イランの話はまた後日取り上げる機会もあろうかと思いますが、今日取り上げるのはイラン問題に比べると非常にマイナーではありますが、これまた長年もめていたアルメニアとアゼルバイジャンの関係正常化に向けた動きの話です。

アルメニアとアゼルバイジャンはともに旧ソ連を構成していましたが、ソ連崩壊で独立した国家です。
北のロシア、西のトルコ、南のイラン、東のカスピ海に囲まれたコーカサス地方に位置しており、ロシアと戦火を交えたグルジアとも隣接しています。

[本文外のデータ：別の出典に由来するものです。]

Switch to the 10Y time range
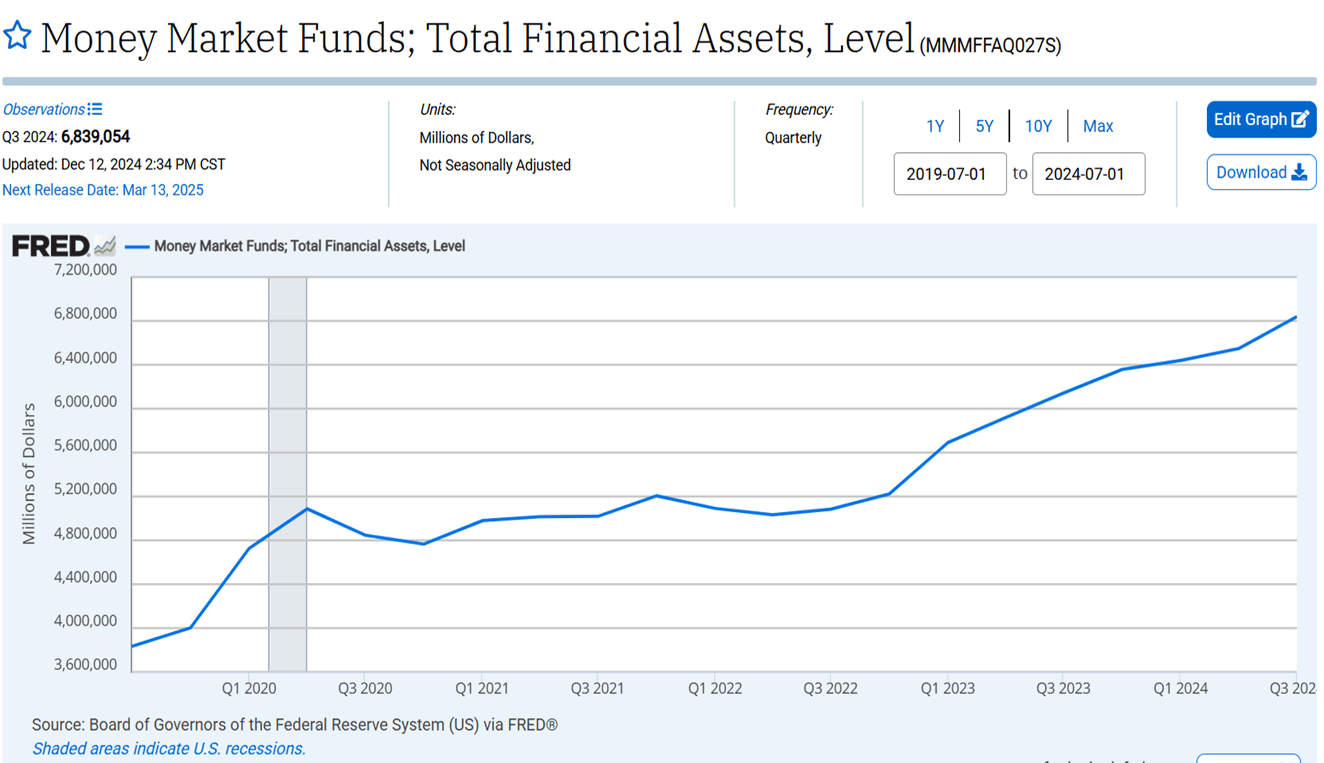Image resolution: width=1324 pixels, height=763 pixels. coord(1038,126)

宗教的には、アルメニアはキリスト教の一派であるアルメニア教会、アゼルバイジャンはシーア派イスラム教が多数を占めています。

この両国が長年対立しているのが、アルメニアの東隣のアゼルバイジャン領内にあるナゴルノ・カラバフ地区をめぐる帰属問題です。

ナゴルノ・カラバフ地区はイスラム国家であるアゼルバイジャンの自治州でしたが、主にアルメニア人が居住しており、ロシア革命の頃からその帰属でもめています。
1992年にナゴルノ・カラバフ側が一方的に「ナゴルノ・カラバフ共和国」として独立を宣言、これをきっかけに紛争が勃発。ナゴルノ・カラバフ側にはアルメニアが軍事介入し、本格的な戦争に発展しました。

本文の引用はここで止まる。